#### [WORK ITEM]
An exact transcription of every entry is required. Images are not part of it.
======== SUPPLIED RECORDS
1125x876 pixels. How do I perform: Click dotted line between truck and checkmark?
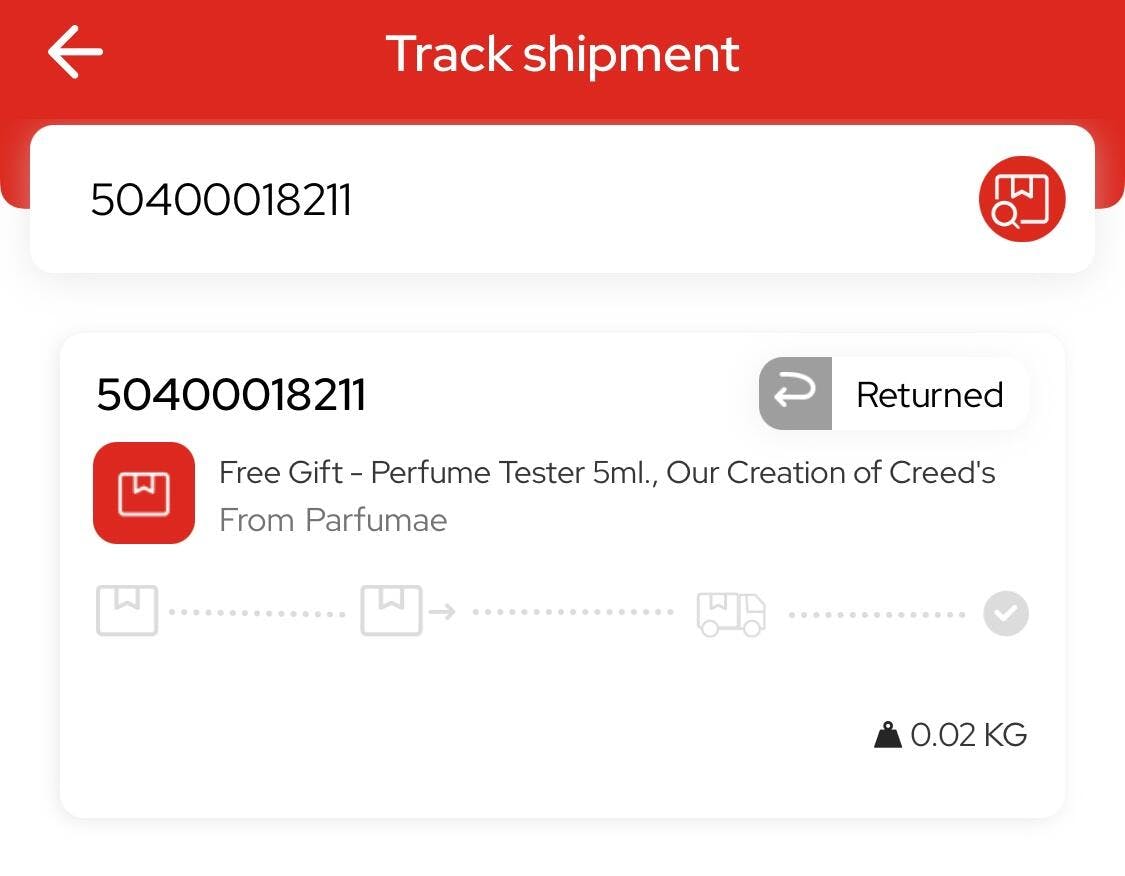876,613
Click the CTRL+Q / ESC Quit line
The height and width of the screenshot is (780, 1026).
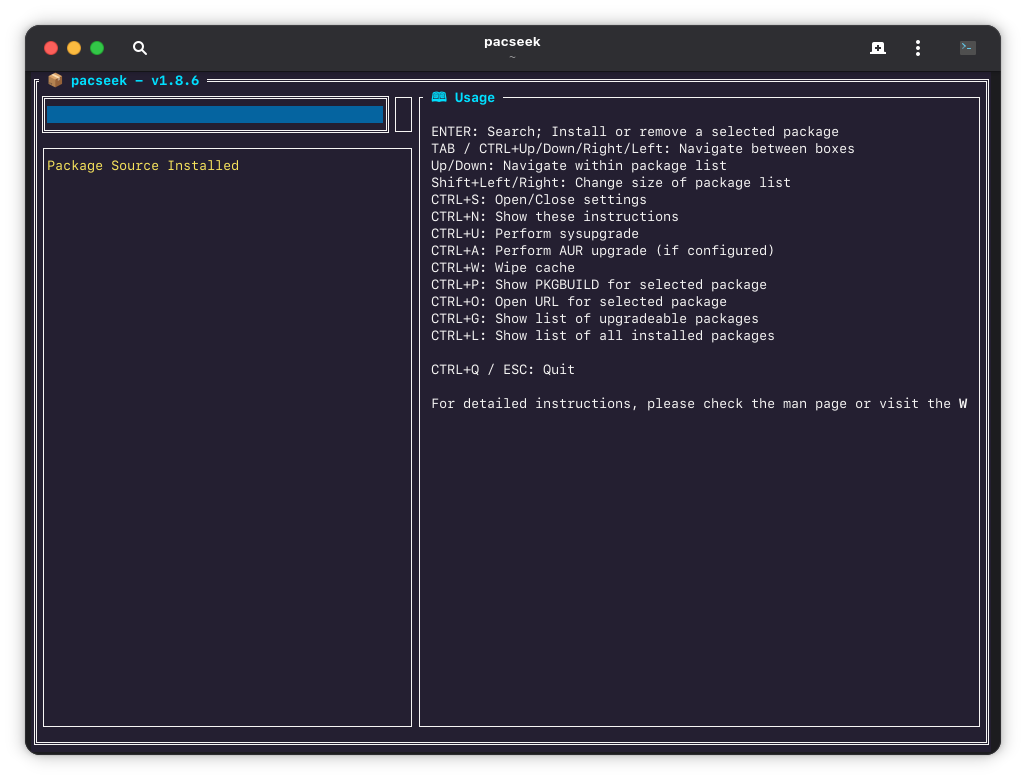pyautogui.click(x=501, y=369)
================
#### [ANSWER FOR THE TASK]
1125x876 pixels. How do I perform: Click dotted line between truck and checkmark?
876,613
Click the CTRL+Q / ESC Quit line
The height and width of the screenshot is (780, 1026).
pyautogui.click(x=501, y=369)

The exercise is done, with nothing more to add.